I remember a young man who died of Tb meningitis. Wasn't pretty!
This is a bit outside my area, but what a nice chance to review the guidelines.
http://www.cdc.gov/mmwr/preview/mmwrhtml/rr4906a1.htm
Do nothing. Continue screening per guidelines, no prophylaxis is indicated.
2. If same person above has positive PPD but negative CXR, what then?3. If same person as in question 1 has been advised by his/her PMD that they have "latent but not active TB", what then?
It's very interesting, because like you I was under the impression that a positive PPD was treated differently than "latent" Tb (as in evidence of old granulomas on chest xray, but no active infection). However, the CDC does not make such a distinction.
According to them, all that a chest xray with evidence of old infection does is change your cutoff of what constitutes a positive PPD.
Similarly, the location that the person immigrated from changes them from "low" to "moderate" risk status, and such changes the induration cutoff. From their guidelines:
"For persons who are at highest risk for developing active TB if they are infected with M. tuberculosis (i.e., persons with HIV infection, who are receiving immunosuppressive therapy, who have had recent close contact with persons with infectious TB, or who have abnormal chest radiographs consistent with prior TB), >5 mm of induration is considered positive. For other persons with an increased probability of recent infection or with other clinical conditions that increase the risk for progression to active TB, >10 mm of induration is considered positive. These include recent immigrants (i.e., within the last 5 yr) from high prevalence countries. . . "
The issue of which treatment for PPD convertors is also interesting to me. I asked where the OP was living because, personally, I had never heard of a 4mo rifampin regimen. I was quite wrong though, as it is one of the four recommended regimens, although the evidence for it is less strong than the standard 9mo of INH therapy.
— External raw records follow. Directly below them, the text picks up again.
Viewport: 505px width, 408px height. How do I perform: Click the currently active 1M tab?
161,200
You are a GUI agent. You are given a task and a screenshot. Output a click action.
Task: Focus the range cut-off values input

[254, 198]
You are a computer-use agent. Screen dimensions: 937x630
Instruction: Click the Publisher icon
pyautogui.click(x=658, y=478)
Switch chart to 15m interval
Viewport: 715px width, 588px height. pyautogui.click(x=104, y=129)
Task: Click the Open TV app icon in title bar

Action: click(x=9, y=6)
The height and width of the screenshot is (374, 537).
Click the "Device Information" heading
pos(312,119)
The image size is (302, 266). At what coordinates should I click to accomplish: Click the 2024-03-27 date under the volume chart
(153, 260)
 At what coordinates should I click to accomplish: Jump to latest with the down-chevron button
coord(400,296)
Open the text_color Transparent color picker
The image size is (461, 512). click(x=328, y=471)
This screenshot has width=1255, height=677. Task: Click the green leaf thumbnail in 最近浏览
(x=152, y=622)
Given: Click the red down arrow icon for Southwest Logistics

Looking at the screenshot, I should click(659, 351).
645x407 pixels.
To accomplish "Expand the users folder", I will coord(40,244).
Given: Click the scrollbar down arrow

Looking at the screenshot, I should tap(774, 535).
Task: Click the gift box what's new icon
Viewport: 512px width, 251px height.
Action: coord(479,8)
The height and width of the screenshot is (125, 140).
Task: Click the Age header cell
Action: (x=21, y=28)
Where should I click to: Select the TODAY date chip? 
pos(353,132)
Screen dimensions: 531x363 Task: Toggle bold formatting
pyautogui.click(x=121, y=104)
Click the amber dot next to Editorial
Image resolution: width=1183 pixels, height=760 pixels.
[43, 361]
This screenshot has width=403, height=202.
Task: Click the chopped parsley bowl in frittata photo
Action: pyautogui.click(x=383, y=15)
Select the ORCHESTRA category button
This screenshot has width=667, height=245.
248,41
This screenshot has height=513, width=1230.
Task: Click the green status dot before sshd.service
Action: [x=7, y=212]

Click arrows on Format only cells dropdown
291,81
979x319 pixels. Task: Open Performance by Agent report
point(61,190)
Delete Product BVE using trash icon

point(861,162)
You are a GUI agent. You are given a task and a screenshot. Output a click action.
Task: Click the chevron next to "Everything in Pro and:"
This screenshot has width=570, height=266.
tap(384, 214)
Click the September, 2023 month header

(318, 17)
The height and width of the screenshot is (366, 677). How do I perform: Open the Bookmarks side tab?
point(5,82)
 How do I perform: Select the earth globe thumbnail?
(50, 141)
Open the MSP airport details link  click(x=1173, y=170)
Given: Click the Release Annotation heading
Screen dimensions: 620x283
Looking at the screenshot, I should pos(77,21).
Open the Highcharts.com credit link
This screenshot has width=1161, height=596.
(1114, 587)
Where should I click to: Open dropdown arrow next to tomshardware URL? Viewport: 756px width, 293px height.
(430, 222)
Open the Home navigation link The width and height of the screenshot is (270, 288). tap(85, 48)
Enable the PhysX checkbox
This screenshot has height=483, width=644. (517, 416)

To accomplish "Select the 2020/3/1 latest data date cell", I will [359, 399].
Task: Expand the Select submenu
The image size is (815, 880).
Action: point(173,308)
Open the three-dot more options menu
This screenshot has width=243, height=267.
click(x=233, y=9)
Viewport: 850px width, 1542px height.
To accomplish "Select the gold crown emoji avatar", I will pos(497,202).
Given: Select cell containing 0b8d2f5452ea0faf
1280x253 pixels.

The recommended treatment of immigrants from areas with high-prevalence of MDR Tb is pyrazinamide and ethambutol or pyrazinamide and a quinolone for 6--12 mo.
And for those commenting on the liver effects of Tb treatment, remember that it is primarily INH that causes that problem, not the rifampin regimen brought up by the OP. Hepatitis is a rare side effect of rifampin, but abnormal LFTs and impaired liver function are far more common with INH (and in absolute terms, not all that common anyway).